SOURCE DOCUMENT ::
>> start

Born 13 November 1922, Vienna, Austria.
Oskar Werner

Crossed the divide 23 October 1984 due to a heart attack days before embarking on a scheduled reading/reciting tour throughout Germany.
Oskar Werner

One of the rarest actors mankind had the pleasure of experiencing.

Followed the hunches and pushes and lo and behold, Oskar Werner’s last interview he gave before crossing over was indeed not on youtube as of yet. (that surprised me, usually the Oskar Werner afficionados would have put that up)
Happy to say, this is hereby remedied

Didn’t have the time to translate the entire 45 minutes, so just some of it. I don’t think this interview has ever been translated at all in the realms of the English speaking world. It’s difficult to split it in the right places, I did my best.

Teil 1/Part 1:

“Acting is a phony profession for a grown-up man unless there’s a spiritual manifestation behind it.

When you fought your entire life for the nobility of the spirit and the quality of true emotion- you simply cannot partake in defacing the great classics.

And I also think one has a responsibility toward our youth that is so very desperate and without guidance. That is why they are so violent.
I just don’t believe that one can achieve anything with smashing in windows- but with the complete opposite. They need to protest- but in a dignified manner, not without dignity.

And that’s why Schiller said (and I love Schiller passionately!) “Art is the daughter of Freedom.”- and he was right.
And Schiller told the artist something else: “The dignity of mankind is in your hands; protect it! It sinks with you! With you it will ascend.

…you can only understand things so much- as far as you have come along yourself. Nobody will spoon feed you a master piece overnight, that is something you have to work on for yourself.
That I know the [Mozart’s] ‘Magic Flute’ by heart is a blessing- it also belong to me and not just [the director] Karl Boehm.”

Teil 2/Part 2

Interviewer: “I met a colleague…and he said ‘the content is pretty nice, but I love the voice and the voice is marvelous.’ Now I ask myself- but how do you reach the audience with the message?”

Werner: “But that is why I am doing this. Because there is something that I have to communicate to them that is of concern to me.
And because I am a pacifist and had deserted in that war it is my job to tell the youth what I think about war.”

Interviewer:”Sometimes I doubt if the message is coming across, as if to say ‘Okay, here is Oskar Werner with his marvelous voice’ and that’s that.

Werner: “Oh, that’s fine, that’s not a problem. They are still coming. They are still hearing it.”

Werner”…That is also because I have said no- I have rejected over 300 movies in my life, even refused very lucrative ones in Hollywood. Because I am aware of the responsibility.
Think about it, you turn the TV on- the youth is literally being schooled in evening filling home study courses in ‘Crimes’. When you see 8 different murder stories, some might get the idea to try that, too.
They literally exercise every crime there that you could think off- I’m surprised TV even can add something new to this.”

Interviewer: ” Are you a religious person?… What do you believe in?”
Werner: “…I already told you that.
The sublime, the beautiful and that humans are more than just pigs. If you believed in everything that is being portrayed today, you’d think everyone is just a criminal, a murderer, a bank robber and nothing else. And that is why I chose my poets because there is more to us than just that.”

>> end

EXERCISES TO COMPLETE ::
• a. Update the stretch of the Oskar Werner post from "Didn’t have the" through "the great classics." so that "classics" becomes "masterworks".
• b. In the Oskar Werner post, why does Werner say it is his job to tell the youth what he thinks about war? Answer in one to three sentences.

DATA EXTRACT ::
>> start

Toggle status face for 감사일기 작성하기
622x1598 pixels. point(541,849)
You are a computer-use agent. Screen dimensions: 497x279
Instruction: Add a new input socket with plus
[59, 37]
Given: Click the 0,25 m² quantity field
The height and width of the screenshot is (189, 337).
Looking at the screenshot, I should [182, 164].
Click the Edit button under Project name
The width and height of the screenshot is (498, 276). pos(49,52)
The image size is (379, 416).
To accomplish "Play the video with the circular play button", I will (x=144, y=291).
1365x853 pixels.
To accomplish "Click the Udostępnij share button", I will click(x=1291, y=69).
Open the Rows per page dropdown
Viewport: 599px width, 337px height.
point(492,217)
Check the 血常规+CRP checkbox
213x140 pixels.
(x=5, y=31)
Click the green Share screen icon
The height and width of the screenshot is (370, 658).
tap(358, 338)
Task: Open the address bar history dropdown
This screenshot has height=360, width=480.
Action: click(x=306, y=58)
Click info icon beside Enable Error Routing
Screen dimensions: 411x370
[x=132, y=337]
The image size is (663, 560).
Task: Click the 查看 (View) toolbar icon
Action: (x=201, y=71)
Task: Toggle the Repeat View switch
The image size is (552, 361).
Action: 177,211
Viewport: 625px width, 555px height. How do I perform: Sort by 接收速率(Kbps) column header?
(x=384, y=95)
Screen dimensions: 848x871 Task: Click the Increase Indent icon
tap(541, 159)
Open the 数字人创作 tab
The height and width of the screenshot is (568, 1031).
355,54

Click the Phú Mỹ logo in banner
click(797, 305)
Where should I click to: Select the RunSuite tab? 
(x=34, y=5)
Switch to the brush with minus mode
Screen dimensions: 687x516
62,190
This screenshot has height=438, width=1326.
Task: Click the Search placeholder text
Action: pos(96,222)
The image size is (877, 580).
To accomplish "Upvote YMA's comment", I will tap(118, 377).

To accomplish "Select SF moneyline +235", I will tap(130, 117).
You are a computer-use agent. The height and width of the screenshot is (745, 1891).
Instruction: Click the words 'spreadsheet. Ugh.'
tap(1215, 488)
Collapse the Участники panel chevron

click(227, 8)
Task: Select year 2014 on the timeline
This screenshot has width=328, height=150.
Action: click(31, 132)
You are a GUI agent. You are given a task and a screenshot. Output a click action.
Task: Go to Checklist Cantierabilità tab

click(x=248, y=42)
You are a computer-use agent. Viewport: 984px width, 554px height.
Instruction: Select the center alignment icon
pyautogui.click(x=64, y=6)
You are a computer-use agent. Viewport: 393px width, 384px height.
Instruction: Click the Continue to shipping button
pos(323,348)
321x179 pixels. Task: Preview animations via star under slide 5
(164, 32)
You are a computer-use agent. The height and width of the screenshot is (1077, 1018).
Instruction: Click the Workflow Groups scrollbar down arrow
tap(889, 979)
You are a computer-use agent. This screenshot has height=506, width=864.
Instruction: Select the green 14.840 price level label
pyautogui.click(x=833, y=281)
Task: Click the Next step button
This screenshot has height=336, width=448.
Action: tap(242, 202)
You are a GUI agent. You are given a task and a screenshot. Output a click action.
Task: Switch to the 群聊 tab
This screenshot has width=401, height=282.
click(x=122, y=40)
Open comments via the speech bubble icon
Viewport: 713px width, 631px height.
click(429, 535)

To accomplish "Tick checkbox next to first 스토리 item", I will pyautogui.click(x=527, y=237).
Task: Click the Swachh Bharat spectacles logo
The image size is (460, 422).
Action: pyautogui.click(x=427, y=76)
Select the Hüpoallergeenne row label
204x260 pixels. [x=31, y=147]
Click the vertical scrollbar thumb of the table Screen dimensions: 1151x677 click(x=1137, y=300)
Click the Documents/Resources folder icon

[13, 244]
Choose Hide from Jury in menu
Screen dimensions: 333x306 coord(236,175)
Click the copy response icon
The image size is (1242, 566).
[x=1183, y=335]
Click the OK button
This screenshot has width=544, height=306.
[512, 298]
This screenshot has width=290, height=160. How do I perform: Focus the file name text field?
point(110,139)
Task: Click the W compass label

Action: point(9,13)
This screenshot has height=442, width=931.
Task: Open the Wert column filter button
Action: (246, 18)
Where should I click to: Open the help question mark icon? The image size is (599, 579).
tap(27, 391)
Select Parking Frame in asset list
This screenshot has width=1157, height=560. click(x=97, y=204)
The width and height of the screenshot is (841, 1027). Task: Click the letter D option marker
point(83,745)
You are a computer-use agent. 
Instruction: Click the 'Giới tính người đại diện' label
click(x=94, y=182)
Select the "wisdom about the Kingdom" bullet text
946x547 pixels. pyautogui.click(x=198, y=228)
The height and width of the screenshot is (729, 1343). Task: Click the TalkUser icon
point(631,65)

>> end

EXPECTED OUTPUTS ::
• a.
Didn’t have the time to translate the entire 45 minutes, so just some of it. I don’t think this interview has ever been translated at all in the realms of the English speaking world. It’s difficult to split it in the right places, I did my best.

Teil 1/Part 1:

“Acting is a phony profession for a grown-up man unless there’s a spiritual manifestation behind it.

When you fought your entire life for the nobility of the spirit and the quality of true emotion- you simply cannot partake in defacing the great masterworks.

• b. Werner says it is his job because he is a pacifist and had deserted in that war.